### TEXT
════

8. leaves crinkled and possibly plants are stunted · herbicide injury · various plant viruses · manganese toxicity · boron toxicity



Next year you won't be seeing the flat tech fee as a separate line item on your Roundup-Ready corn and soybeans. Monsanto has announced that the tech fee will be incorporated into the general seed cost and has made arrangements with other seed companies that use the technology. A similar fee across companies using the Monsanto technology for the transgenic seed will be charged to each company. On the transgenic line, the Starlink controversy appears to be just that rather than a confirmed allergy situation. Those individuals that complained about an allergic reaction and were tested through the CDC (centers for disease control) were found to not be allergic to the Cry9C. USDA continues, however, to negociate with seed companies affected by possible contamination of seed supplies. The "Chemical Market Reporter" has made a prediction that by 2010 insecticide use will decrease by 30% as more ingenuous transgenic crops are accepted. The herbicide market transfer to transgenics will be at 50%. The fungicide market may remain static unless new transgenics with disease prevention make it through to the market place. The current $700 million market for transgenic traits is expected to increase to $20 billion over the next ten years. In 1999, the plant biotech market amounted to only 3-4% worldwide. This may put traditional agrochemical business at risk as some of these companies have herbicides account for more than 50% of some total revenues. On another note, a recent article about Adventis SA and their partner Schering AG are now possibly considering a valuation for the Aventis Crop Science branch.

Denise McWilliams
Extension Crop Production Specialist



Small grain crops around North Dakota are approaching critical development stages. While developmental covers a wide range of stages much of the crop, particularly the early planted portion, is jointing or early boot.

Two pests, scab and wheat midge, become problems during heading and flowering. From heading to flowering is when wheat is susceptible to the wheat midge. Once flowering is complete wheat midge no longer attack the developing heads. Wheat midge is not a problem on barley. Flowering is also when wheat is most susceptible to scab infection. Barley flowers in the boot and is most susceptible to scab once heading occurs. If current weather conditions persist following flowering the potential for scab will be high.

════

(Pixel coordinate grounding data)

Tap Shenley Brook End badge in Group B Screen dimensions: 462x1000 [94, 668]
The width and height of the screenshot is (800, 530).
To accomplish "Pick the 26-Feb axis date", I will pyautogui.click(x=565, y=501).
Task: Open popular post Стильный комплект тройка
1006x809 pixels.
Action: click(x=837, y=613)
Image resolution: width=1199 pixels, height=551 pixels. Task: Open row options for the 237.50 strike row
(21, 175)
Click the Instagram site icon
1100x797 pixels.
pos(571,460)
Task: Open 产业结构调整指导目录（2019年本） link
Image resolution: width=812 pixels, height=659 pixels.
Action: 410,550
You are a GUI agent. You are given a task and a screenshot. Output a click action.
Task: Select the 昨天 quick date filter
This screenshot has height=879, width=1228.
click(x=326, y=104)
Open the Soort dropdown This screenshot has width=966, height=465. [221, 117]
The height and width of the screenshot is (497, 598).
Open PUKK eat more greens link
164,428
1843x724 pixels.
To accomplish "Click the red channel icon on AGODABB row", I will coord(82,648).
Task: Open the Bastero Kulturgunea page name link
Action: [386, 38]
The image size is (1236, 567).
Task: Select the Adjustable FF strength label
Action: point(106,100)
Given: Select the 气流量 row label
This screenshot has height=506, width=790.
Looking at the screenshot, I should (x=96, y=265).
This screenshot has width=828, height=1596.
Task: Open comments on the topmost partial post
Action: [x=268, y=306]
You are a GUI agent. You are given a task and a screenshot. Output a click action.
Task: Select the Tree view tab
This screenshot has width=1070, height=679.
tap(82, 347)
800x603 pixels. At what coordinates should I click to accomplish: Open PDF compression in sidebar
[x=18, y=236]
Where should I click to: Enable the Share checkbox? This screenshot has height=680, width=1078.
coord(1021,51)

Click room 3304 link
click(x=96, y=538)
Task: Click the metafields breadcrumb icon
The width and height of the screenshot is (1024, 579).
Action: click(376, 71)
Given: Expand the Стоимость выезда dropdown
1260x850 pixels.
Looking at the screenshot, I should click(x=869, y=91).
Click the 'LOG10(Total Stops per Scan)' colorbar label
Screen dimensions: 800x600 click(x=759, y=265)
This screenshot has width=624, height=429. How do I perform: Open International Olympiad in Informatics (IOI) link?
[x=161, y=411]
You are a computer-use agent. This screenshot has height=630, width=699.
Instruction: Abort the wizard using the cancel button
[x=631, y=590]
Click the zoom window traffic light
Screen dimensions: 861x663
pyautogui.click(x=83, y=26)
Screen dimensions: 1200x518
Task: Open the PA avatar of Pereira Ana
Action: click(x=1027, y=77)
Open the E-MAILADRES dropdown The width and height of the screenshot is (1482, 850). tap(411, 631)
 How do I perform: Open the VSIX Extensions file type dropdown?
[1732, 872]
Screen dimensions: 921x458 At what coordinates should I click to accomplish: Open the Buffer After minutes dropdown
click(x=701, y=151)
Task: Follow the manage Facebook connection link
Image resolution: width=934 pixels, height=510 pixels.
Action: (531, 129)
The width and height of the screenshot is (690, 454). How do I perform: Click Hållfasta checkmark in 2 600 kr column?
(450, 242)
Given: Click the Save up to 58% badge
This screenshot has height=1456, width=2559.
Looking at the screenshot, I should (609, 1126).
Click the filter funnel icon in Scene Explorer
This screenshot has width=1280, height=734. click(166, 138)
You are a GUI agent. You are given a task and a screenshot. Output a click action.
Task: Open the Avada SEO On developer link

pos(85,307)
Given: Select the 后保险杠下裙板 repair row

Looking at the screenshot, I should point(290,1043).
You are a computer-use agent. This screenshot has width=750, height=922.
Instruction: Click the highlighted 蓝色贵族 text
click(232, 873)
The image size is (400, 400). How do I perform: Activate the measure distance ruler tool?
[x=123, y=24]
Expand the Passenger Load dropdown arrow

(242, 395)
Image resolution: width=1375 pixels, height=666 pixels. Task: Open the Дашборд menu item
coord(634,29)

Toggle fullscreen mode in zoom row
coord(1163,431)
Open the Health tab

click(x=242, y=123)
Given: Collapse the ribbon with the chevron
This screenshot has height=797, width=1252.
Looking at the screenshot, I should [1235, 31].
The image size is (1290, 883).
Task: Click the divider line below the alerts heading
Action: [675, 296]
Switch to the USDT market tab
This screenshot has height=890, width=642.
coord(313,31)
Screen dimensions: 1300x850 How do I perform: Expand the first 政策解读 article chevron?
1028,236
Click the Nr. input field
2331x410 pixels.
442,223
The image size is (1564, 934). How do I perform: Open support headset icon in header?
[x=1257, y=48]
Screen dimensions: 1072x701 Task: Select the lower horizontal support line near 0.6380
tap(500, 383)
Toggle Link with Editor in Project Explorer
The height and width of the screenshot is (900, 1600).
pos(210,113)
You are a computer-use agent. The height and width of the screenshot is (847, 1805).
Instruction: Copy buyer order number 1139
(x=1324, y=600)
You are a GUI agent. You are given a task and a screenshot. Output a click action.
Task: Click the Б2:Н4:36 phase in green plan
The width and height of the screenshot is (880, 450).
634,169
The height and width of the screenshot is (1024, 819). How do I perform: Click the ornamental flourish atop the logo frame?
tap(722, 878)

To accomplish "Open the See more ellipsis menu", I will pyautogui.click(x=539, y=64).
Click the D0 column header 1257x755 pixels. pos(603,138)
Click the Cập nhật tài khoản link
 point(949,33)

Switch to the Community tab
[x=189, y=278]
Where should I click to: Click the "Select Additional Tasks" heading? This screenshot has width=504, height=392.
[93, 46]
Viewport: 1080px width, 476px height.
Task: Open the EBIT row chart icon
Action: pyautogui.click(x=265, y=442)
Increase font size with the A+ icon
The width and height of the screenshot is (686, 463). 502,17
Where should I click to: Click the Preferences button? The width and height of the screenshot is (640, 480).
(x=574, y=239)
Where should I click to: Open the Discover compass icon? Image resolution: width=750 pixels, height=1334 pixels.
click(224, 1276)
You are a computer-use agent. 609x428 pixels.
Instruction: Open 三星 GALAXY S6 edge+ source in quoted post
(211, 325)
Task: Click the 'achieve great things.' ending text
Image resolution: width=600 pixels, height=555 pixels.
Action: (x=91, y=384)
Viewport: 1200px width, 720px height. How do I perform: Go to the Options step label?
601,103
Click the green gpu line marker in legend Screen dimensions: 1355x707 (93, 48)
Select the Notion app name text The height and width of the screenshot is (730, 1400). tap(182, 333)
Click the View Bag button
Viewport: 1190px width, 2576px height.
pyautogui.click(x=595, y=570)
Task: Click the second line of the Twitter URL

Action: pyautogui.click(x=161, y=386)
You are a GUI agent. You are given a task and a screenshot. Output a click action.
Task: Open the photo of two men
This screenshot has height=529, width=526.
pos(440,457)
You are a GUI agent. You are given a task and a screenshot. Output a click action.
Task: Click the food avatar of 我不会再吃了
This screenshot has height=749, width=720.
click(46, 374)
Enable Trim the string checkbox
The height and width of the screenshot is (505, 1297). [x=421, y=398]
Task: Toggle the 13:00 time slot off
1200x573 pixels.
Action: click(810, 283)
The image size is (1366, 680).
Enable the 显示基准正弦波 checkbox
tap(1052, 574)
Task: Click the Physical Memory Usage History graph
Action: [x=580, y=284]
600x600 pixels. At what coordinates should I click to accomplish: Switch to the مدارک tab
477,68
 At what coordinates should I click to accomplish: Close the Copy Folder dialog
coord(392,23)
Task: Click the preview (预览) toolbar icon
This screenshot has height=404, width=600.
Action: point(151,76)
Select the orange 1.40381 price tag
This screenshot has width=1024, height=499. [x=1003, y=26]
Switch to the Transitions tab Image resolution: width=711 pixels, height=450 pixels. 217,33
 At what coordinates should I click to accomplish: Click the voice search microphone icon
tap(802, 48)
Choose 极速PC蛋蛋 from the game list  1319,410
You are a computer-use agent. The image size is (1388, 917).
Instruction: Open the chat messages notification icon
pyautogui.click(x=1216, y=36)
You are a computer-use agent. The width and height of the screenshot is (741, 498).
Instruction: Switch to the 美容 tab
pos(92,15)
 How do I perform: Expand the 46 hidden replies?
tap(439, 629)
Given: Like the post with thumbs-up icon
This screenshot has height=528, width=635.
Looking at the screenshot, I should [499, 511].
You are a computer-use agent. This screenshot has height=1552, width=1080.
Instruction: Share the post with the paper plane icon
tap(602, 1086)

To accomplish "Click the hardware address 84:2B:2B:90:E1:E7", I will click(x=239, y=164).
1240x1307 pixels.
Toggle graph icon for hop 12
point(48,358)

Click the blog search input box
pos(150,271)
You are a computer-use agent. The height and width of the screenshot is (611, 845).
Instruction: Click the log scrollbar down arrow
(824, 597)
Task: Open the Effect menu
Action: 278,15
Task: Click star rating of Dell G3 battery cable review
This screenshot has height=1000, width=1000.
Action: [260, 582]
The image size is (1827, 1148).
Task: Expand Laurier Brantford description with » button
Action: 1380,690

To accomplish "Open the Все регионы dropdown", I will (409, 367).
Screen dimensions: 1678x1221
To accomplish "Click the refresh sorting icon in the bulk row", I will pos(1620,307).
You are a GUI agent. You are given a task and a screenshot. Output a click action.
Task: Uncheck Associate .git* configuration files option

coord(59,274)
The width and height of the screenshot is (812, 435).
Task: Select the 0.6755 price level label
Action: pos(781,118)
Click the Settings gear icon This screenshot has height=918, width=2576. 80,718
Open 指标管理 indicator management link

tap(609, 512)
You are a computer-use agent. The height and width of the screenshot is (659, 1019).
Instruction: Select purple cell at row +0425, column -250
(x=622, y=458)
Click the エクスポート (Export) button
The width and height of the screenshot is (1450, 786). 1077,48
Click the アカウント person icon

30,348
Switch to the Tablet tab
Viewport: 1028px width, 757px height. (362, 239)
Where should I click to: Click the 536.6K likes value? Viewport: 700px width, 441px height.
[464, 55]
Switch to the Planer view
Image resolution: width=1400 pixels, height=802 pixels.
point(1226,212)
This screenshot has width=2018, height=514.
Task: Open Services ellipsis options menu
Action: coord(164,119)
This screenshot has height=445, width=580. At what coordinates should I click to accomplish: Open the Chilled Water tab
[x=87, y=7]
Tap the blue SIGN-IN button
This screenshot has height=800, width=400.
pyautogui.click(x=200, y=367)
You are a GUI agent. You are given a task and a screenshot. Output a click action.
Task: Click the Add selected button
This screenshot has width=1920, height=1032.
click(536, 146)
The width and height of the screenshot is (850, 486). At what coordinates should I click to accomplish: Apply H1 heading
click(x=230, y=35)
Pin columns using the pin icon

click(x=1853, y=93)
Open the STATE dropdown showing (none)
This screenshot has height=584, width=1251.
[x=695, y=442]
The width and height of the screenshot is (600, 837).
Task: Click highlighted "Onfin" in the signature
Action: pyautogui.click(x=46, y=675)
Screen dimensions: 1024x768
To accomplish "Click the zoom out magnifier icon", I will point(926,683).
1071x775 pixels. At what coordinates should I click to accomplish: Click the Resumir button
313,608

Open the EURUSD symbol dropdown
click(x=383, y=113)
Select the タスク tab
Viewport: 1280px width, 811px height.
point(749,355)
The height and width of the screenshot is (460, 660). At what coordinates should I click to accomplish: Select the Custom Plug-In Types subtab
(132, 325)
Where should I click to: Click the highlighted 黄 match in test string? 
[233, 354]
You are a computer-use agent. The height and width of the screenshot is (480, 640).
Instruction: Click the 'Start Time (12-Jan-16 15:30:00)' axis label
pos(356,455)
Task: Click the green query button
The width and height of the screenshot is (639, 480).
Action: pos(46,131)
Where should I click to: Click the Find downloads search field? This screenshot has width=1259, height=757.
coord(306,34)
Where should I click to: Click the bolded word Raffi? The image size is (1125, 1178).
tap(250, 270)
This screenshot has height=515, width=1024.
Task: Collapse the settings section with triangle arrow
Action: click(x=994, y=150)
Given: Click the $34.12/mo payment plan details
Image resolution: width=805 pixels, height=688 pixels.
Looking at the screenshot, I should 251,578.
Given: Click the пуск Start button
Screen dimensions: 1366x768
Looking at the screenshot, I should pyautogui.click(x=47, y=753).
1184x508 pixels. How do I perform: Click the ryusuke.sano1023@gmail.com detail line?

════

### PROBLEM REQUIREMENTS
Output the crop news text word for word, from "Two pests, scab" up to and including "will be high.".

### SOLUTION TO THE EXERCISE
Two pests, scab and wheat midge, become problems during heading and flowering. From heading to flowering is when wheat is susceptible to the wheat midge. Once flowering is complete wheat midge no longer attack the developing heads. Wheat midge is not a problem on barley. Flowering is also when wheat is most susceptible to scab infection. Barley flowers in the boot and is most susceptible to scab once heading occurs. If current weather conditions persist following flowering the potential for scab will be high.